In a bow to Southern heritage, wild game is featured on many a menu. Around October or November, hunters in the South, dressed in blaze orange, set out in the forests to stalk deer. The venison may be eaten right away or frozen for later use in the winter, when a steak might appear on your plate with grits and gravy. In the Carolinas, quail sautéed in butter is a tasty delicacy. More modern cooks season it with wine or sherry. Wild duck -- brought down by hunters in blinds on the scenic coastal marshes -- may be roasted and stuffed with potato-and-apple dressing (winning such noted gourmands as former President Bill Clinton).

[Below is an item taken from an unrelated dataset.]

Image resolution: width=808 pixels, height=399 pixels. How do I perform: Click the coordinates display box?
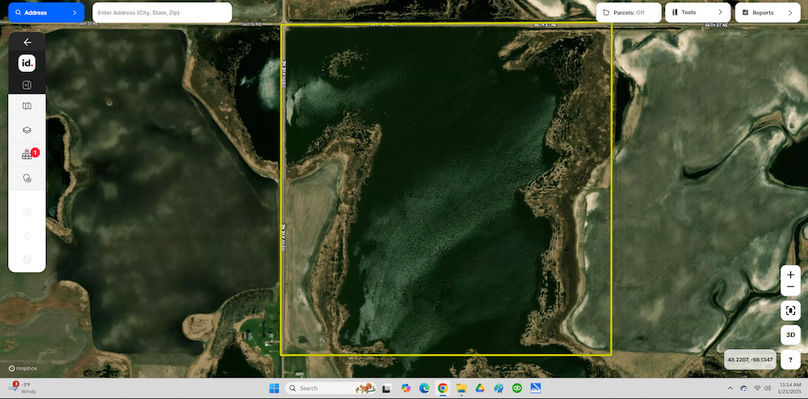[750, 359]
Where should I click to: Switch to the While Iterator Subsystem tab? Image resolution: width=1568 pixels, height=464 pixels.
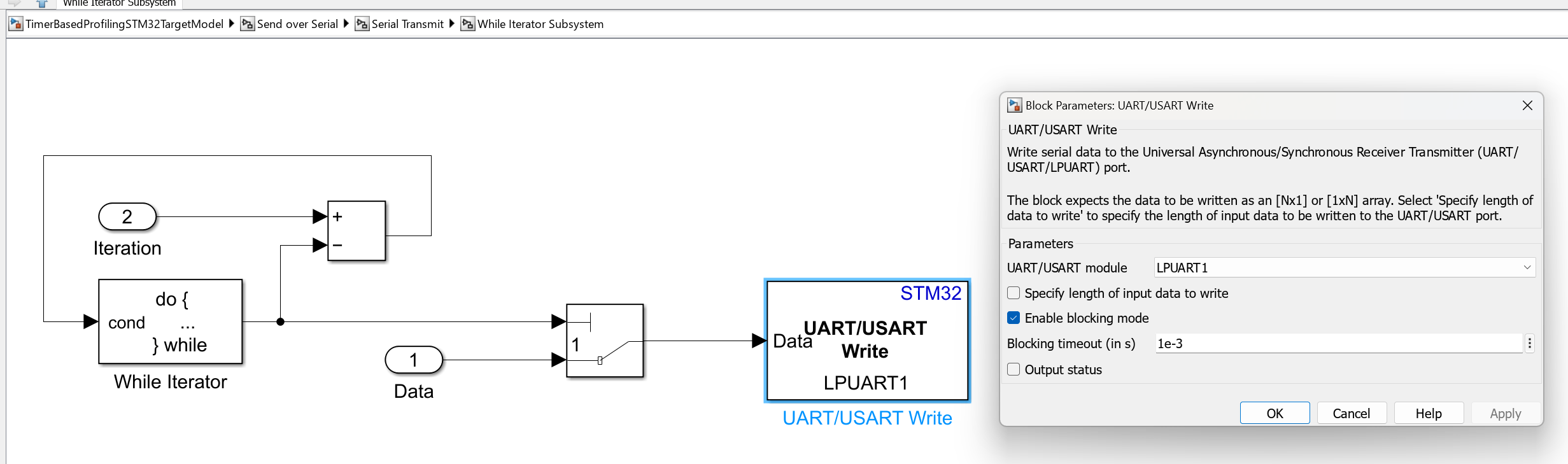[119, 4]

Eventually, all talk of Southern cooking comes down to barbecue. People in Georgia, for example, have strong opinions about the barbecue that they're served in North Carolina -- and take our word for it, those views are never favorable. And what Carolinians think about Georgia barbecue is best left unprinted. Unlike Texans, who prefer beef-based barbecue, Southern barbecue artists prefer a slab of pork ribs or pork shoulders. If you use beef brisket or lamb, members of your dinner party might get up and excuse themselves, never to darken your door again.

Some cooks slow-roast the pork shoulder for 12 hours or so. Traditionalists prefer smoking it with hickory wood, although some use charcoal. No one agrees on the sauce. Will it be a pepper-and-vinegar sauce (eastern North Carolina); a pepper, vinegar, and catsup sauce (western North Carolina); or a sweet mustard sauce (South Carolina)? Surely barbecue -- regardless of how it's made -- has entered Dixie's Hall of Culinary Fame.

In summer, the fruit pickings are plenty, with local strawberries, blueberries, cantaloupes, and plums ripening at dusty farm stands. Georgia peaches are legendarily sweet and fragrant. The melon of choice is the watermelon. You'll find the best ones in your own garden or a farm stand. Test for ripeness by giving the melon the thump test (it should have a hollow reverberation), then take the watermelon out on your back porch and slice it. Southerners bring salt shakers to a melonfest. No utensils should be used in eating the melon -- only hands and mouth. Southerners suggest that you merely spit out the seeds that you encounter.

One piece of advice comes from Patsy Winton, who calls herself "South Carolina's literary sweetheart," even though her romantic purple poetry has never been published. She gave us this tip on eating watermelon: "Be sure to remove your shoes before you begin slurping, smacking, and finger-licking. No use to ruin a good pair of shoes. Whatever you do, don't scoop the delicious red flesh out with a melon baller. That will get you kicked out of the best Southern homes and invited never to return. Southern tradition must be maintained at all costs."

Potlikker (also known as pot liquor) is the tasty water left in the pot after the greens, beans, or whatever have been long-cooked, usually in the company of bacon grease, a ham hock, or fatback. Potlikker sounds like something from an old Hee Haw routine, with Grandpa Jones smacking his lips, but it's delicious.

Many Southerners point with pride to the fact that you can get Continental dishes, French-influenced cuisine, and sushi throughout the South today. But visitors to the region deliberately seek out down-home Southern food -- and, unfortunately, it's harder to come by than ever. You can find Old South cooking, however, by visiting a Southern bookstore. Look for any cookbook published by a local civic or church group. Sure, you'll probably find recipes that advise you to pour a can of Campbell's mushroom soup over your chicken, but you'll also discover priceless treasures of Americana. Where else can you find a good recipe for blackbird pie?